Advanced LLM applications chain together dozens of LLM calls to accomplish complex tasks. This workflow not only enables systems to reliably achieve their goals but also gives engineers precise control over their systems—rather than merely tweaking vague prompts.
However, one of the drawbacks of LLM workflows is their high cost and latency. For instance, AI trip planner that I built recently cost about 0.26 dollars (excluding Perplexity API) and took approximately 289 seconds to generate a 2-day trip schedule—requiring 22 LLM calls across 4 different models. (Check this link to see the actual trace of LLM calls)
To reduce cost and latency while improving performance, I manually selected the appropriate model for each LLM call. For simple tasks like summarization, I used small and fast models such as Claude Haiku. For reflection and validation tasks, I employed o3-mini—a reasoning model—to achieve better accuracy. My decisions were based on understanding the difficulty of each task and the specific capabilities of each model. Additionally, I made the final choice between similar-tier models, such as GPT-4o and Claude Sonnet, by carefully examining their responses and comparative performance on each task.
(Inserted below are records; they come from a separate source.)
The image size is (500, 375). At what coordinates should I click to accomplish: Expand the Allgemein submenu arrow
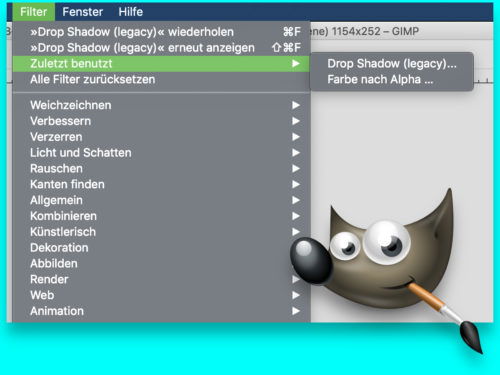pyautogui.click(x=296, y=200)
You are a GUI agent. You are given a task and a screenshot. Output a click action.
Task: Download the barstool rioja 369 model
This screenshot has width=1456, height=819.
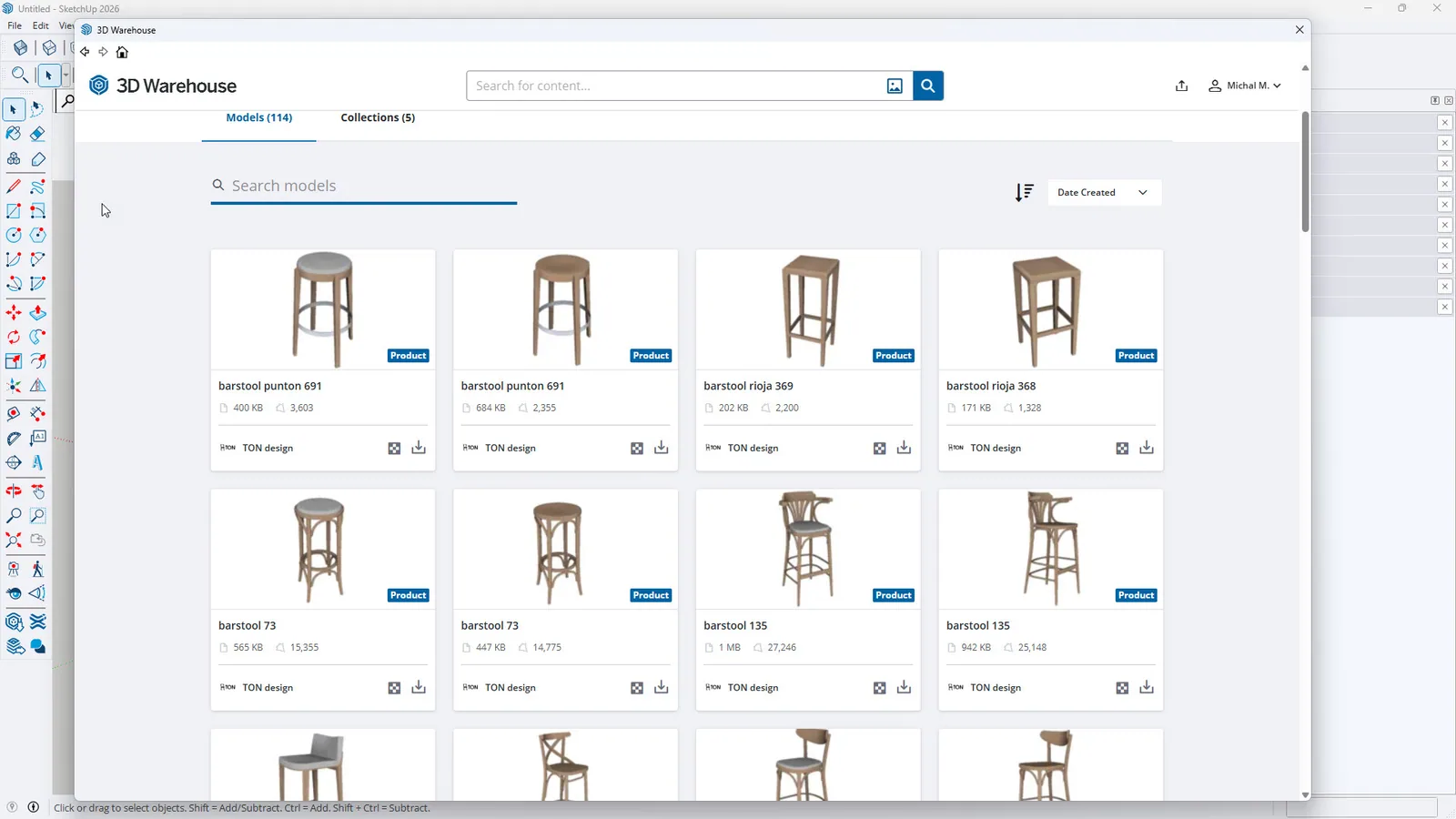(x=904, y=448)
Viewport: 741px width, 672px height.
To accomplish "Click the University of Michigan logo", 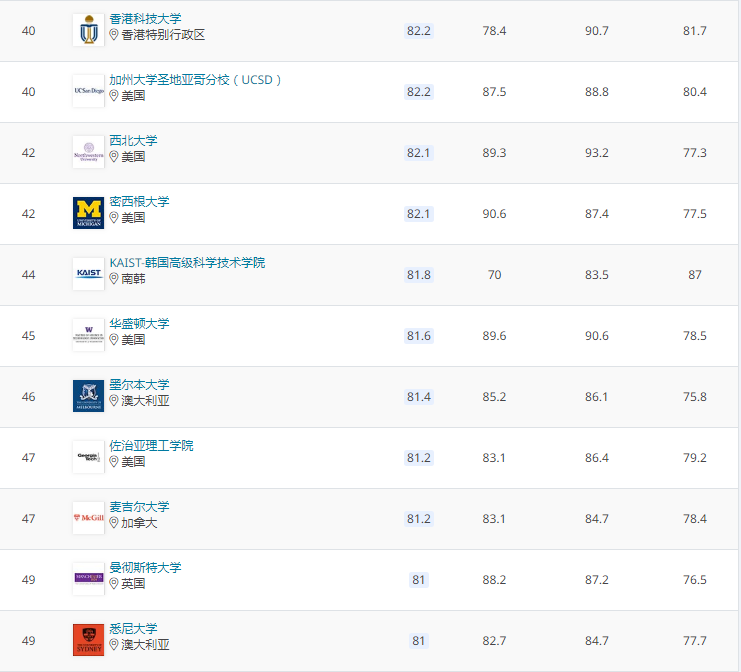I will point(88,213).
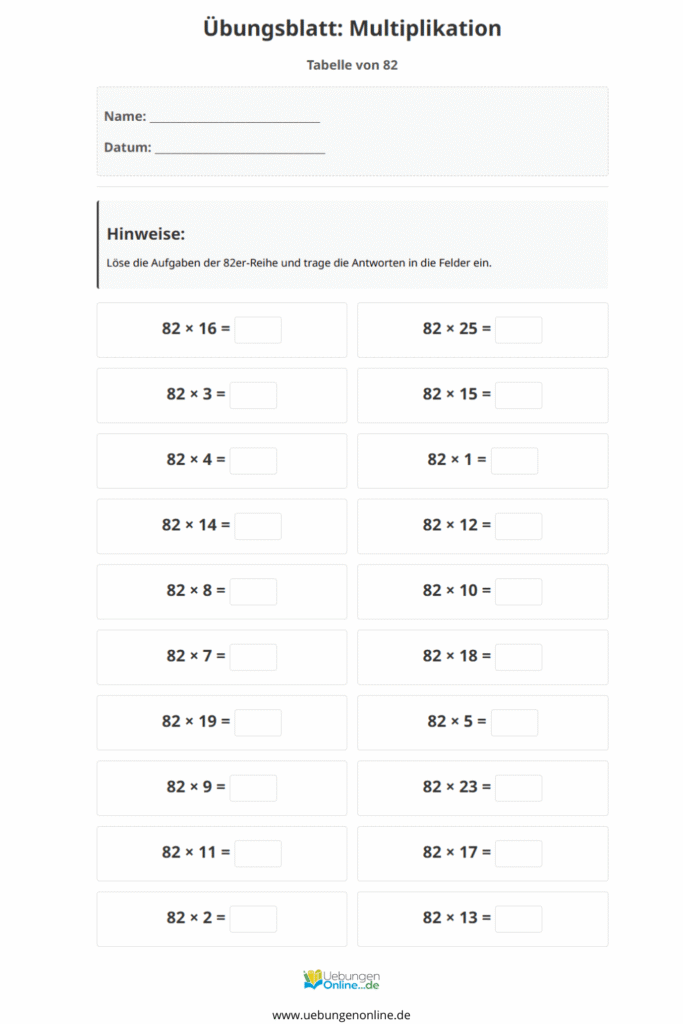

However, I questioned the scalability of this approach. What if I need to manage hundreds of constantly evolving models? What if my workflow becomes extremely lengthy and difficult to examine at each step?
This is where automatic model routing comes in. Instead of human engineers manually setting models, model routing automatically determines which LLM would best respond to a given prompt. In this short write-up, I'll explain seven kinds of model routers. I've grouped these into "Brute search" and "Classifier" categories to make them easier to understand. Let's start with Brute search.
Methods in this category call multiple models in sequence or parallel to get the best results, focusing solely on performance optimization rather than improving latency or reducing cost.
Strictly speaking, these methods don't truly “route” models but rather explore or search through multiple options. Nevertheless, they could be an excellent choice if your primary goal is maximizing workflow performance.
https://arxiv.org/pdf/2310.12963
This method first uses a small model to generate a response, then self reflect on its own answer using the following prompt:
With the result of self reflection, it decides whether to call bigger model, in this case GPT4, or the small model’s response is enough.
It’s important to note that this method is not for optimizing latency and it can cost more if most of your tasks require a strong model.
https://arxiv.org/pdf/2305.05176
Similar to AutoMix, Frugal-GPT chains models in order of intelligence so that the smallest model first tries answering the question, and if the answer is inadequate, it passes the task to the next model in sequence.